Dominican baseball player (born 1993)

Miguel Emilio Almonte (born April 4, 1993) is a Dominican former professional baseball pitcher. He played in Major League Baseball (MLB) for the Kansas City Royals and Los Angeles Angels.

==Career==
===Kansas City Royals===
On November 20, 2010, Almonte signed with the Kansas City Royals organization as an international free agent. He made his professional debut with the Dominican Summer League Royals in 2011, posting a 5.40 ERA in 5 games. The following year, Almonte split the season between the DSL Royals and the Arizona League Royals, posting a cumulative 8–2 record and 1.75 ERA in 16 appearances. In 2013, he pitched for the World Team at the 2013 All-Star Futures Game. He finished the 2013 season with a 3.10 earned run average and 132 strikeouts in 130 2/3 innings for the Single-A Lexington Legends. Although the Royals considered starting him in Double-A, he started the 2014 season with the High-A Wilmington Blue Rocks. In 23 games with Wilmington, Almonte recorded a 6–8 record and 4.49 ERA with 101 strikeouts in 110 1/3 innings of work. Almonte began the 2015 season with the Double-A Northwest Arkansas Naturals before being promoted to the Triple-A Omaha Storm Chasers, logging a cumulative 6–6 record and 4.51 ERA.

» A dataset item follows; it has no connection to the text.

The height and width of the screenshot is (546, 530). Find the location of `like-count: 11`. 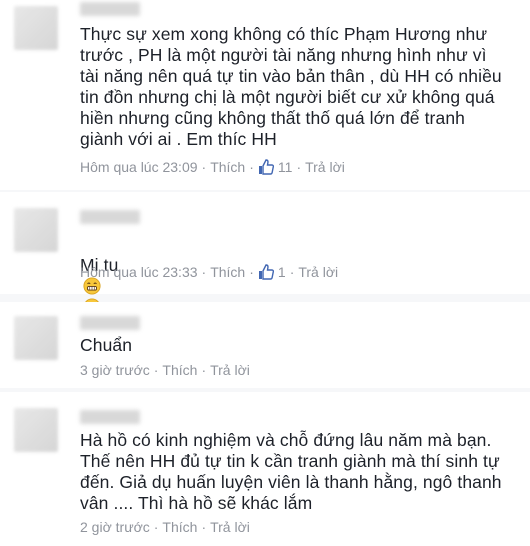

like-count: 11 is located at coordinates (286, 167). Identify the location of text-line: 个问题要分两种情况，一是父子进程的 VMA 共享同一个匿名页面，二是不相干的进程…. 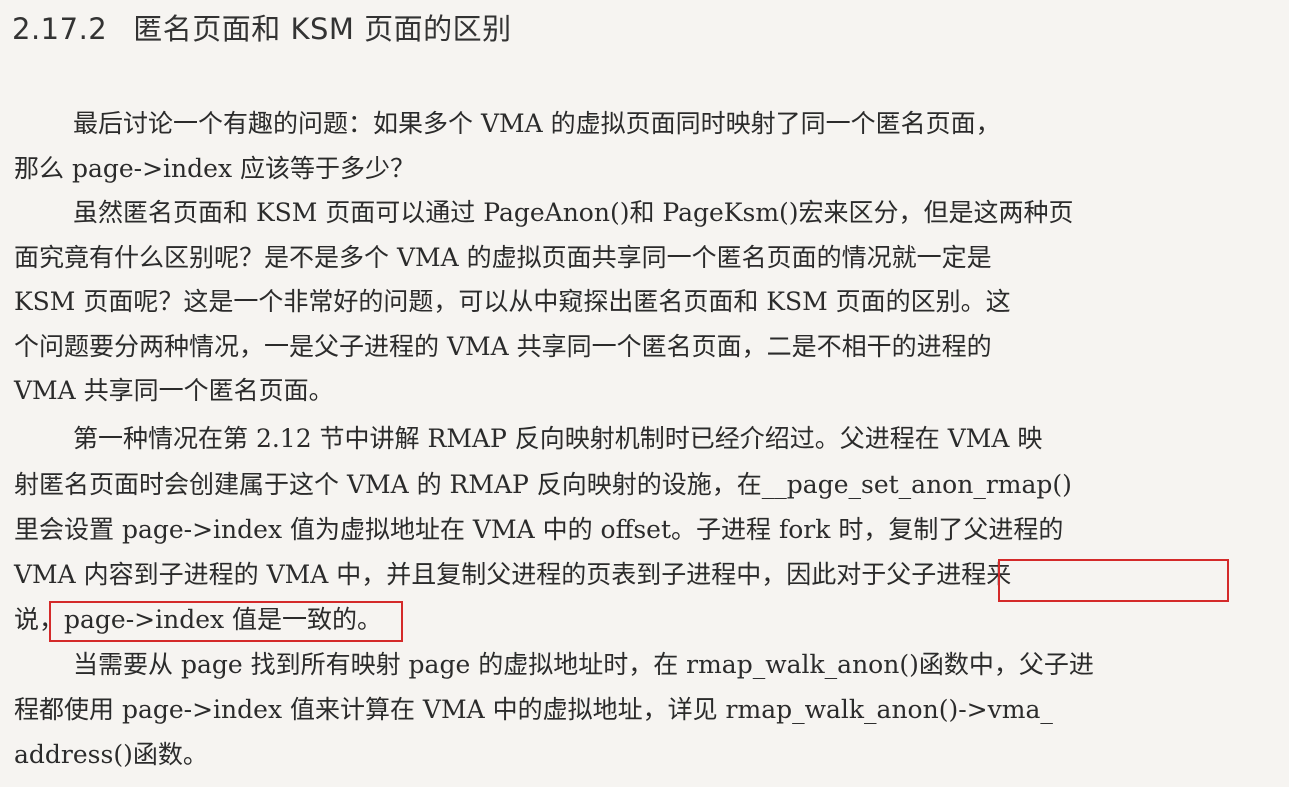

On September 1, 2015, Almonte was selected to the 40-man roster and promoted to the major leagues for the first time. He made his MLB debut that day, allowing 2 earned runs in an inning of work against the Detroit Tigers. He finished his rookie season with a 6.23 ERA in 9 big league appearances. He spent the 2016 season in the minor leagues, recording a 5–8 record and 5.92 ERA in 32 games between Omaha and Northwest Arkansas. Almonte spent the majority of the 2017 in Double-A and Triple-A, and allowed 3 earned runs in 2.0 innings of work across 2 games for the Royals. Almonte was designated for assignment by Kansas City on April 2, 2018.

===Los Angeles Angels===
On April 4, 2018, Almonte was traded to the Los Angeles Angels in exchange for cash considerations. In 8 relief appearances with the Angels, he was 0–0 with a 10.29 ERA and 7 strikeouts in 7 innings. Almonte also struggled in 25 appearances for the Triple-A Salt Lake Bees, registering a 10.18 ERA. On January 20, 2019, Almonte was designated for assignment and outrighted on January 26. Almonte did not appear in a game for the Angels organization in 2019 and elected free agency on November 4.